Figure 4. Illustration of the prototype image analysis and prediction system based on CT2Rep. On the left is the patient’s CT scan and segmented nodules. On the right are the basic metadata of the CT scan, as well as the generated descriptions, which integrates the information of Size, Location, Margin, Texture, and Lung-RADS. Here, two lung nodules were detected from the same patient. Noticeably, since these nodules were located in different slices and their characteristics were distinct from each other, different reports were generated accordingly. As demonstrated here, this system can effectively assist radiologists in discovering all suspected nodules first. Subsequently, false-positives will be judged and verified by radiologists.

Figure 5. Distribution of satisfaction scores from the questionnaire by professional radiologists. The questionnaire is designed to collect feedback from the professionals regarding the experience when testing the automatic report generation system. The colors indicate different degrees of satisfaction, where green is used for higher scores (more satisfied) in the questionnaire, and red indicates the lower scores (less satisfied).

4. Discussion

Radiology report generation through chest radiography interpretation is a time-consuming task that involves the examination of images by expert radiologists. It is common for fatigue-induced diagnostic error to occur, and especially difficult in areas of the world where radiologists are not available or lack diagnostic expertise. In this study, we demonstrated the effectiveness of different machine learning [49] and deep learning methods [50] for predicting the location, margin, and texture of lung cancer on the basis of radiomics features. Interestingly, the results were exceptionally different in terms of the margin prediction. The machine learning-based approaches generally performed worse, whereas the deep learning methods were able to achieve remarkable outcomes. In addition, it was also observed that texture prediction was comparatively less challenging than the others. All of the compared methods were able to obtain satisfactory results, including the NB and KNN baselines that were able to achieve about 80% F1-scores. The experiment illustrates that deep learning methods are more suitable for predicting semantic features using radiomics data of the lung CT scan. Integrating multiple deep neural networks to jointly model these characteristics can lead to further improvements. In addition, we validated the effectiveness of our model through a user satisfaction analysis. We found that, using our fully functional demo system, medical professionals can automatically obtain radiology reports from CT scans of the lungs. This can greatly alleviate the workload of radiologists and allow professional radiologists to devote more of their precious time and focus on examining images or conducting more long-term research [51].
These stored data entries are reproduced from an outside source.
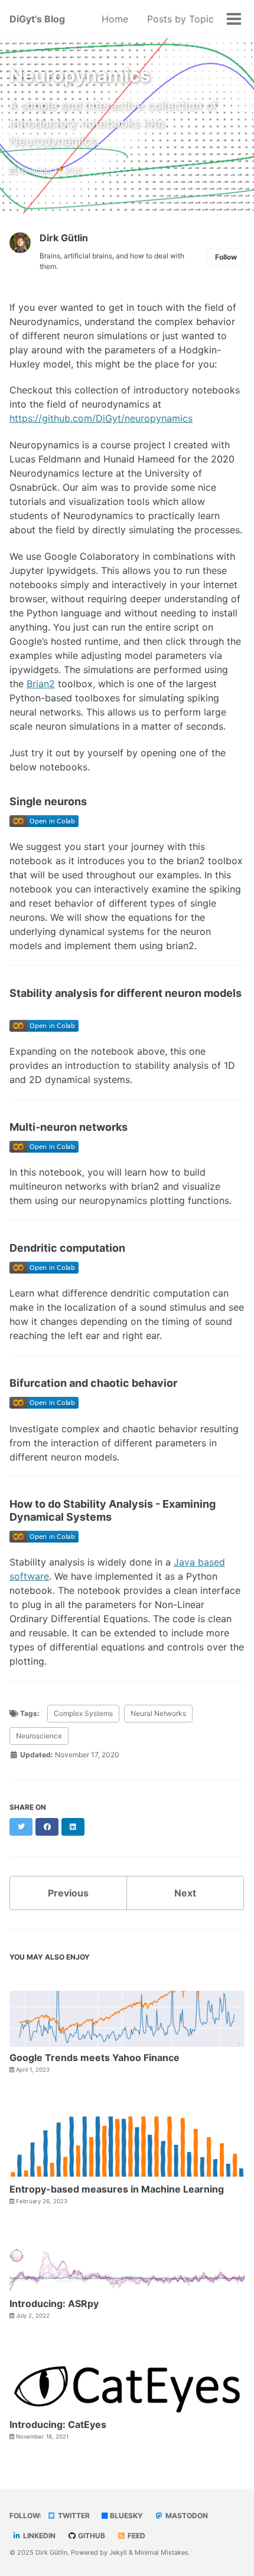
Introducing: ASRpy (54, 2303)
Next (185, 1893)
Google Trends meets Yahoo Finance (94, 2057)
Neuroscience (39, 1735)
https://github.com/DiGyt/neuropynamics (101, 418)
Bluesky (125, 2515)
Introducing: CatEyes (57, 2424)
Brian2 (41, 684)
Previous (68, 1893)
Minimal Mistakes (161, 2552)
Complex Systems (83, 1713)
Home (115, 19)
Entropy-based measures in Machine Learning (116, 2189)
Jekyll (118, 2552)
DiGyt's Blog (37, 19)
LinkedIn (38, 2535)
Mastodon (186, 2515)
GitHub (90, 2535)
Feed (135, 2535)
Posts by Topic (180, 19)
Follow (226, 256)
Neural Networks (158, 1713)
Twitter (73, 2515)
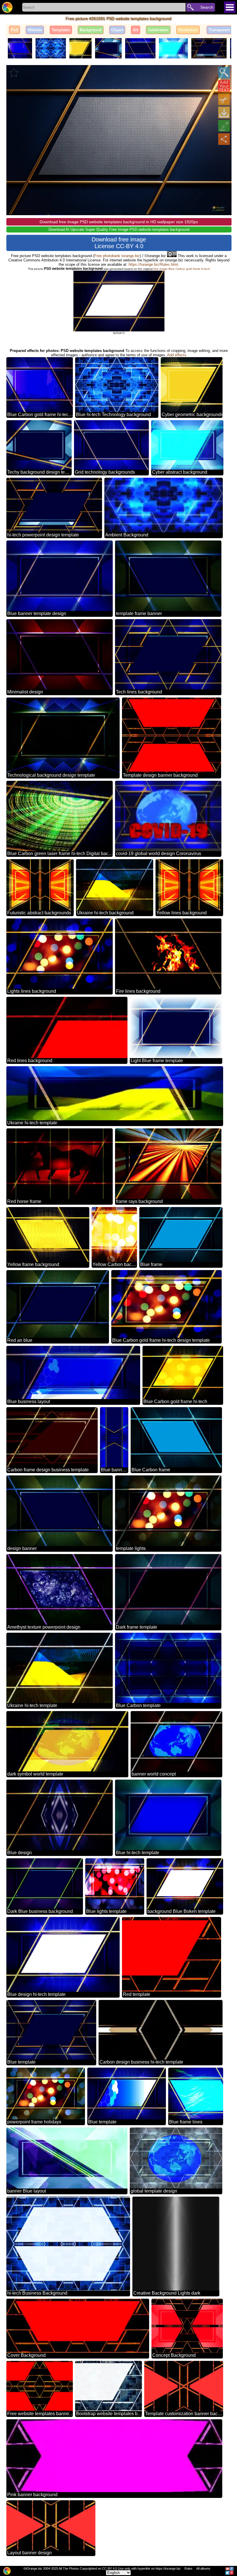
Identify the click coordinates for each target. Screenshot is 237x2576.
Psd (14, 30)
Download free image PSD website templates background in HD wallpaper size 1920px (119, 221)
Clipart (117, 30)
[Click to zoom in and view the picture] (224, 72)
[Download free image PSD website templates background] (224, 112)
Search (206, 7)
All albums (203, 2568)
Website (35, 30)
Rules (188, 2568)
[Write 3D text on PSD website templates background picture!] (224, 86)
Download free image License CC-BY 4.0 (119, 242)
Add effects (176, 355)
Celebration (158, 30)
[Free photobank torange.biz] (7, 7)
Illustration (188, 30)
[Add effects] (224, 126)
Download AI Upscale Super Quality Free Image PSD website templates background (119, 229)
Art (135, 30)
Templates (61, 30)
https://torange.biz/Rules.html (153, 264)
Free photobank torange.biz (117, 256)
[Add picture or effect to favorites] (14, 72)
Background (90, 30)
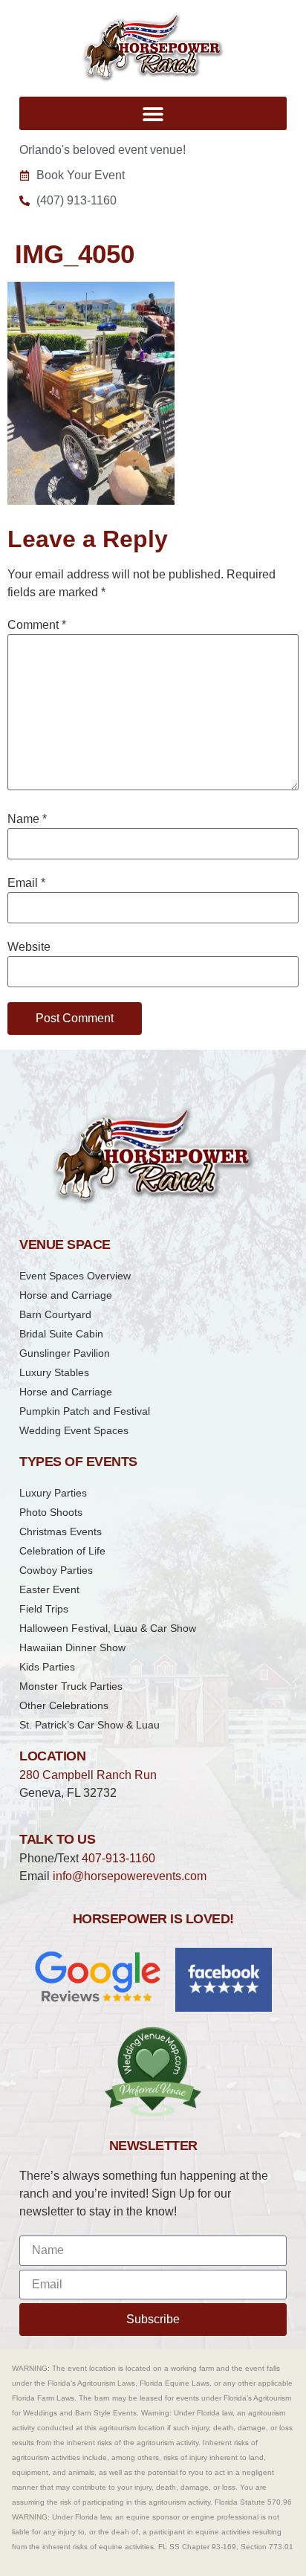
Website (29, 947)
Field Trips (43, 1609)
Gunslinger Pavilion (64, 1353)
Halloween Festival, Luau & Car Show (107, 1628)
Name (27, 819)
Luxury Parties (53, 1493)
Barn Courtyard (55, 1314)
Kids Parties (47, 1667)
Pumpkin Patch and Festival (84, 1411)
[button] (153, 113)
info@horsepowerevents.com (129, 1876)
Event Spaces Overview (75, 1276)
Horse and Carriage (65, 1295)
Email (26, 883)
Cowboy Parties (56, 1570)
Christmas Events (60, 1531)
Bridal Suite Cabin (61, 1334)
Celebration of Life (62, 1551)
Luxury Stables (54, 1372)
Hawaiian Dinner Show (72, 1647)
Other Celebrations (63, 1705)
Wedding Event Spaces (73, 1430)
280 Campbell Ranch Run (88, 1775)
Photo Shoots (50, 1512)
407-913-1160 (118, 1858)
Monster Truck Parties (71, 1686)
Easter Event (49, 1589)
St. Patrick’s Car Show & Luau (89, 1725)
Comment (36, 625)
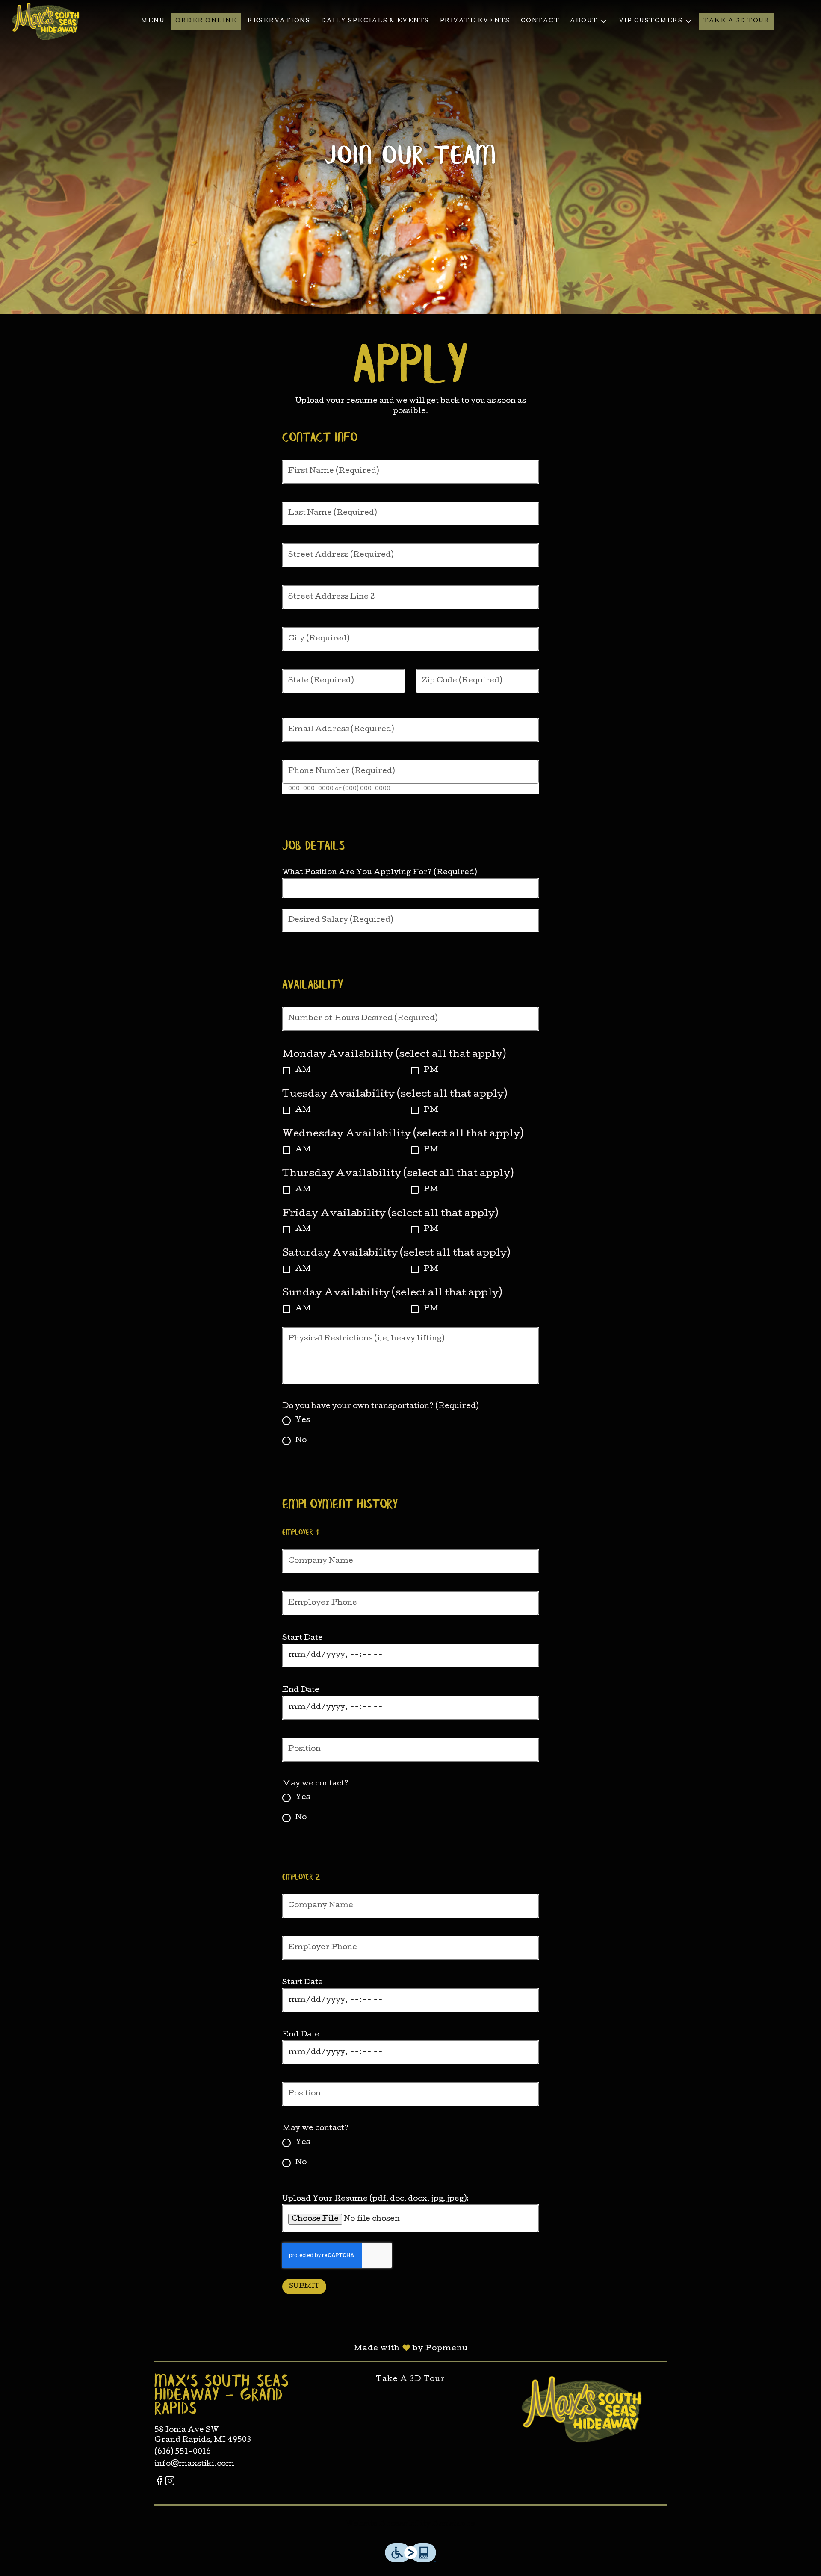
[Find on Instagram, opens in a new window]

Previous research on radiology report generation and Lung-RADS prediction is very scarce [18]. This work aims to bridge the gap and differs from existing research in the following aspects. First, we generated radiology reports from low-dose lung CT through transferring radiomics features to semantic labels, and further integrated the LungRADS features. To the best of our knowledge, this has not been conducted in previous research. Additionally, our proposed system also has its impact in public health. Deep learning approaches can be utilized to help simplify the diagnostic procedure and improve disease management, making a substantial contribution to public health purposes [52]. From the patient’s perspective, in addition to earlier detection and earlier treatment, such an auxiliary decision-making system can not only speed up the treatment process, but also advance the time point for discussing the prognostic status. It is crucial to note that the use of computers in image reading can be helpful in providing fast and accurate results but requires careful validation due to the impact on patients’ lives.

There are several notable limitations that should, nevertheless, be acknowledged. First, we only targeted patients with lung cancer. Thus, healthy people or those suffering from other kinds of cancer were not covered. Moreover, our samples were all selected from CT scans containing a single nodule. Therefore, our method currently can only identify and generate reports for CT scans in this category. Second, the effectiveness evaluation of the current method was made specifically for the extraction of radiomics features from 3D images. That is, if the input data are changed to 2D images, the recognition accuracy of the model remains understudied, and the effectiveness evaluation results of 2D images are currently not available. Last but not least, the purpose of designing this system is not to replace radiologists, because the generated report only contains the factors Location, Margin, Texture, Size, and Lung-RADS, which are not comprehensive enough for a thorough diagnosis. As stated in [53,54], a clinical decision system that can assist radiologists in making decisions is highly expected, and the author of [55] also concluded that computer-aided diagnosis would be used as an effective auxiliary tool in daily clinical diagnostic examinations. Moreover, some tumor-related information must still be added or labeled by radiologists, and the generated report must be confirmed by experts before becoming the final report. In short, our model can be used as an essential auxiliary tool for a more extensive system.

5. Conclusions

In this paper, we proposed a multi-objective learning neural network called CT2Rep, which is effective in predicting semantic features, location, margin, and texture on the basis of the radiomics features extracted from lung CT scans. The results demonstrate great potential in this model for the production of robust and reliable quantitative lung diagnosis reports. Given that medical personnel or even ordinary users can obtain important indicators simply by providing the lung CT scan to the system, we envision wide-spread application of the proposed framework.

Author Contributions

Conceptualization, Y.-C.C. and C.-Y.C.; data curation, C.-C.S., J.-H.L., S.-H.H. and K.-H.K.; formal analysis, Y.-C.C., Y.-C.H. and Y.-W.C.; funding acquisition, C.-Y.C.; investigation, Y.-C.C., Y.-C.H. and Y.-W.C.; methodology, Y.-C.C., Y.-C.H. and C.-C.S.; project administration, Y.-C.C. and C.-Y.C.; resources, S.-H.H., K.S., K.-H.K. and C.-Y.C.; software, C.-C.S. and J.-H.L.; supervision, Y.-C.C. and C.-Y.C.; validation, Y.-C.C., Y.-C.H. and Y.-W.C.; visualization, Y.-C.H. and Y.-W.C.; writing—original draft, Y.-C.C., Y.-C.H., Y.-W.C. and J.-H.L.; writing—review and editing, Y.-C.C., Y.-C.H., Y.-W.C. and C.-Y.C. All authors have read and agreed to the published version of the manuscript.

Funding

This research was supported by the Ministry of Science and Technology of Taiwan under grant MOST 110-2321-B-038-004.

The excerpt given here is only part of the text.